MHP ise oyları böldüğü için kaybedilen seçimin adeta sorumlusu ve suçlusudur. O nedenle de ideolojik olarak iktidar partisine ait olduğu varsayılan oyları geri vermesi gerekmektedir. Bir çırpıda ortadan kaldırılan, PKK’nin değişen stratejisine de pek uygun gelen çatışmasızlık hali sonrasının pazarlığında MHP’ye pay vermeme niyeti AKP’nin ve galiba artık devletin temel yaklaşımı haline gelmiştir. Beştepe ve AKP’nin temel görüşü “biz seçimi kaybetmiş olabiliriz ama devlet seçimlere girmez; dolayısıyla seçimleri kaybetmesi mümkün değildir ve kimse unutmamalı biz artık devletiz” şeklinde özetlenebilir.

***

Tehlikeli bir durum bu. Dağın silahı yerine kentin siyasetini seçen partinin sürekli olarak yasadışına itilmeye çalışılması, iktidarın temel tercihinin, kentte siyaset değil, silahı ile birlikte kentlere de inmiş olan PKK ile kapışmak, bu yolla MHP’li seçmene seslenerek seçim kazanmak olduğunu gösteriyor. Çok riskli bir strateji olduğunu sanırım bazı AKP’liler de biliyorlar. Sonuç iktidar partisinin meşruiyet alanının daralması, tüm toplumu sarması kaçınılmaz sertleşmedir.

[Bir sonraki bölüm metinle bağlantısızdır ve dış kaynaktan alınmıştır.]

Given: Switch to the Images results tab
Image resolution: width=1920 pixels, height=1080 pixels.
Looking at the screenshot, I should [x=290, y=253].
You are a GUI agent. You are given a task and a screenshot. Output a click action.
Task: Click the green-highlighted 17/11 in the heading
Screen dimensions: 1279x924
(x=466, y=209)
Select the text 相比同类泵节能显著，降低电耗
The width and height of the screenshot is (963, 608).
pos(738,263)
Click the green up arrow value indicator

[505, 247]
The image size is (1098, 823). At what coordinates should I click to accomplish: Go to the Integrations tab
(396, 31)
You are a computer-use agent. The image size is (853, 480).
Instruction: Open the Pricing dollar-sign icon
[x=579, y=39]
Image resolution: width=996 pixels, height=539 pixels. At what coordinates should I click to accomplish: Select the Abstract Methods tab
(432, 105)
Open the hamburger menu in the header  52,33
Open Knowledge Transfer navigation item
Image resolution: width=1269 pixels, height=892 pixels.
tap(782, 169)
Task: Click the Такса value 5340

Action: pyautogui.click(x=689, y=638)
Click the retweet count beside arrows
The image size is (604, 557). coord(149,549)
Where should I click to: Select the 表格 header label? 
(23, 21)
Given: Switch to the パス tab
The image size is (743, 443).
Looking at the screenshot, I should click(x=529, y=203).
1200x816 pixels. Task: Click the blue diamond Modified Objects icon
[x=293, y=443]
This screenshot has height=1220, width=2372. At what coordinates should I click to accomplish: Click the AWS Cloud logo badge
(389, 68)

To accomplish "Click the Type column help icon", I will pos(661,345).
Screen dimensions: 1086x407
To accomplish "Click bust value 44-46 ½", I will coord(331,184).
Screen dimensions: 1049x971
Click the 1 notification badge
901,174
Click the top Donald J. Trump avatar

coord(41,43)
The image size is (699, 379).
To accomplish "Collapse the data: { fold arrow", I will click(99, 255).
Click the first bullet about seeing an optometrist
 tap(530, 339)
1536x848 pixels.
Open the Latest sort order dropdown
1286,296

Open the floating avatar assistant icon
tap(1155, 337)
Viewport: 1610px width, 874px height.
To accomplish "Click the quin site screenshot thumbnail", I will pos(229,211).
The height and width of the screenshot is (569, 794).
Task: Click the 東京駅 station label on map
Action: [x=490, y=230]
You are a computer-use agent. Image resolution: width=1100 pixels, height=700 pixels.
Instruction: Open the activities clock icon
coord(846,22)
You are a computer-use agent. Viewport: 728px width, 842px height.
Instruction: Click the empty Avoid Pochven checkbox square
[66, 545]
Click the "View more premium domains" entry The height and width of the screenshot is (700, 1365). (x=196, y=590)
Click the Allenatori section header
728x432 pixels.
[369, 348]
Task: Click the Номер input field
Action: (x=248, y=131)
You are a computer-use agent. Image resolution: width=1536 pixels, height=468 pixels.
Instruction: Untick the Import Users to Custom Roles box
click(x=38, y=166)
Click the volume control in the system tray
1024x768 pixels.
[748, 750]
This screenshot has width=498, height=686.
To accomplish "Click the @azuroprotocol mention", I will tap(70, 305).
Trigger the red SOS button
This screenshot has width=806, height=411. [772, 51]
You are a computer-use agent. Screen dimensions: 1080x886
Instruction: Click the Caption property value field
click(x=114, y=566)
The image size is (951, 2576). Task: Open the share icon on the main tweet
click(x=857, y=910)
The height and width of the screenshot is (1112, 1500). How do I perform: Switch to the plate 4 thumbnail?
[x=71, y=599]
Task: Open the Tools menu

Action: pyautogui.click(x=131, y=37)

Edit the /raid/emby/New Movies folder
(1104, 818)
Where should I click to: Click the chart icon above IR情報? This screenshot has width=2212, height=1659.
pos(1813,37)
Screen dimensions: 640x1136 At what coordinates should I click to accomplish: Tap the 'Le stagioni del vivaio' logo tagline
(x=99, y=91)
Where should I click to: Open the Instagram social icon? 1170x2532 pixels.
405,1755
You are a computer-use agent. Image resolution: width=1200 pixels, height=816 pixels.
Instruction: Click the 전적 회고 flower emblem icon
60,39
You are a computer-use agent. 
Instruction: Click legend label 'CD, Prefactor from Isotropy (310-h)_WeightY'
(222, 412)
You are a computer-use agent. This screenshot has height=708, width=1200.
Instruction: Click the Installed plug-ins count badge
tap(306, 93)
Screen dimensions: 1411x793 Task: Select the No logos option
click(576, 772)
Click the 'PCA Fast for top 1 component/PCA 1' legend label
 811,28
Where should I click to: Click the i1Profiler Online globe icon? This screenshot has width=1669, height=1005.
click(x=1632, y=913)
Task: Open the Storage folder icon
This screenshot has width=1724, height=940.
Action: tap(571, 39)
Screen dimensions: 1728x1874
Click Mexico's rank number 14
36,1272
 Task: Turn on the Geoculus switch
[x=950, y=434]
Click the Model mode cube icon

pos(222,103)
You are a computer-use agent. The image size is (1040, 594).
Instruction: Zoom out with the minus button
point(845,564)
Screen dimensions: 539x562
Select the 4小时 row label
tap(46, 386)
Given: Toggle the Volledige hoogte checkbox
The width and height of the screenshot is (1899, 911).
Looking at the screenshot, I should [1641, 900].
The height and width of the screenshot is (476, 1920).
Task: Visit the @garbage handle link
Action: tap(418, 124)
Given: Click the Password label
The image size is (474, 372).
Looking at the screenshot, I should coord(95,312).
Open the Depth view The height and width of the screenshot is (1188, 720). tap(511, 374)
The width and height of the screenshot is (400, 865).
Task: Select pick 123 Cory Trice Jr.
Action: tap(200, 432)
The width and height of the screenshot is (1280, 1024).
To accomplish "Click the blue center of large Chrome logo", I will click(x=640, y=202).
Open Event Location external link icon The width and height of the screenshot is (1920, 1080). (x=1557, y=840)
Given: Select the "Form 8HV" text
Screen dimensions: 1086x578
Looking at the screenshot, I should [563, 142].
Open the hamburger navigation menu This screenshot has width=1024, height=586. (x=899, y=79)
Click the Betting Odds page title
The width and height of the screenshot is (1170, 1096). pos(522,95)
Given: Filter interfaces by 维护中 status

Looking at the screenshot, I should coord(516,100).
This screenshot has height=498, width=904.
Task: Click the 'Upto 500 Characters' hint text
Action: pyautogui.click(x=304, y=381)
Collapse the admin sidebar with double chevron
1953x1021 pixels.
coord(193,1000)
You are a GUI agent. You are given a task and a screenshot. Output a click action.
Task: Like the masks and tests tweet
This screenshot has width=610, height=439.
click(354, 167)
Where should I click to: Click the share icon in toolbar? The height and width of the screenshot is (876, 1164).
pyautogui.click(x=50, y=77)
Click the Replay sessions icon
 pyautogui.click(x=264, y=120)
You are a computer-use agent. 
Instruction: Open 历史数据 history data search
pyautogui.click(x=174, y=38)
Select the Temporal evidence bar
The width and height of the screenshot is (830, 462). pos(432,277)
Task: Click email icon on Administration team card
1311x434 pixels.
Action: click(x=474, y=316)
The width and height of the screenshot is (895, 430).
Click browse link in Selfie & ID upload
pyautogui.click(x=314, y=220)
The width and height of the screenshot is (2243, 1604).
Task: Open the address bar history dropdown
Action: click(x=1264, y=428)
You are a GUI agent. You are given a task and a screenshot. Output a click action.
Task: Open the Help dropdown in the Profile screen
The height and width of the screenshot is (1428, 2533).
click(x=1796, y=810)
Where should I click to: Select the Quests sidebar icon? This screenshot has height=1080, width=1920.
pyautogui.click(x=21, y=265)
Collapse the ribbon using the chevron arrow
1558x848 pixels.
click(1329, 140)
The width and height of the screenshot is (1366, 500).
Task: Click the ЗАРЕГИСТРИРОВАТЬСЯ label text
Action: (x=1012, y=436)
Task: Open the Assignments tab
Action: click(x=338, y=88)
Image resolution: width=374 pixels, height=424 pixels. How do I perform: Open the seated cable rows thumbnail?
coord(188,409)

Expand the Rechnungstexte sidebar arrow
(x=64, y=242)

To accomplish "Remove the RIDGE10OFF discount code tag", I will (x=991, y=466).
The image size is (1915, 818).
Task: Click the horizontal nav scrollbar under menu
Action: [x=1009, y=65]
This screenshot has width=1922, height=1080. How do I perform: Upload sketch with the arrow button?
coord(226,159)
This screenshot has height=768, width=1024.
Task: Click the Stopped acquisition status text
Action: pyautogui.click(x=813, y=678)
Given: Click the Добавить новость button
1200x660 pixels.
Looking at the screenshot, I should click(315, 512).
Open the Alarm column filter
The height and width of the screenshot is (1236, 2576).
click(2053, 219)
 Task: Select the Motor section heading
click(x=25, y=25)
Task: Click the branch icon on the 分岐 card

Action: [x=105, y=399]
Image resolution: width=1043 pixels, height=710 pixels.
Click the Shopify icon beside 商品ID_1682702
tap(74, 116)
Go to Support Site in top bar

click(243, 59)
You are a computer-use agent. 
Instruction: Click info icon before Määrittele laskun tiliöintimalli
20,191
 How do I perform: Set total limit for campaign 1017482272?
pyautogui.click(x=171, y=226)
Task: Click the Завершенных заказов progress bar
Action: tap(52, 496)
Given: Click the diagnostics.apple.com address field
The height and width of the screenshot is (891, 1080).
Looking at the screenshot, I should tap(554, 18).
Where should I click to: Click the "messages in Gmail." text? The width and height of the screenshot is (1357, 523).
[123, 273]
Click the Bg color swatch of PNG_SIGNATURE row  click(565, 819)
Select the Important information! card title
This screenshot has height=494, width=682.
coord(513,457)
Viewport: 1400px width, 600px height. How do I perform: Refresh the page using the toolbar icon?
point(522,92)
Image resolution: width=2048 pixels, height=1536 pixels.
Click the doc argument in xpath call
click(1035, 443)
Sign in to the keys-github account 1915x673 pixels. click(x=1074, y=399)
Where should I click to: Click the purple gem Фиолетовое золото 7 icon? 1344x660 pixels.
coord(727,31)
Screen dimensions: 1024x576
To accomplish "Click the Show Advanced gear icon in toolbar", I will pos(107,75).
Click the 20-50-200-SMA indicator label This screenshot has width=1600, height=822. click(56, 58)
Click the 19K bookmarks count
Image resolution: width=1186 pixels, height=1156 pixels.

Daha önemli ve tehlikeli gelişme ise Meclis’te hatırı sayılır bir güce sahip muhalefetin, iktidarın daralan meşruiyet alanına uyum sağlaması, bu durumu doğal kabul etmesi olacaktır. CHP bu nedenle geri çekilmek yerine Parlamento dışındaki muhalefete kulak vermeli, İkinci Dünya Savaşı öncesi Alman tarihine şöyle bir göz atmalıdır.